* **Task to carry out**
Pictures aside, output each record exactly.

* **Data provided**
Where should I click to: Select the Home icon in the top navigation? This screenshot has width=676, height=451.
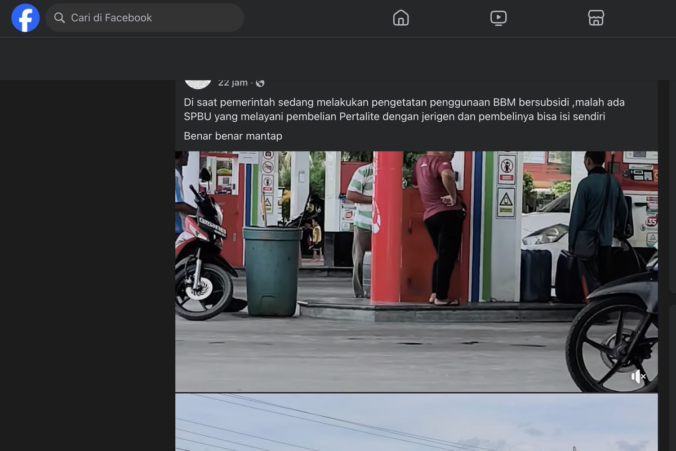coord(401,17)
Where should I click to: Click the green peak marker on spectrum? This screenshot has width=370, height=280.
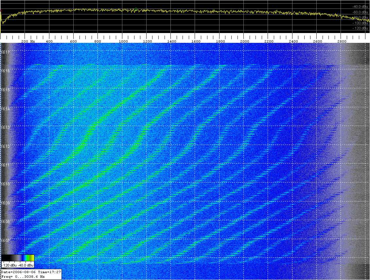coord(136,9)
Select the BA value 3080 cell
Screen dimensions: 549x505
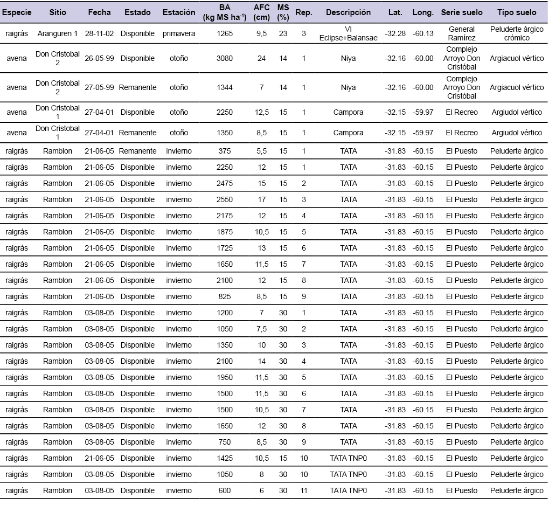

* **Exercise response**
Where should I click to: Select the Home icon in the top navigation? This screenshot has width=676, height=451.
coord(401,17)
Where should I click to: Click the green peak marker on spectrum? This screenshot has width=370, height=280.
coord(136,9)
Select the BA value 3080 cell
Screen dimensions: 549x505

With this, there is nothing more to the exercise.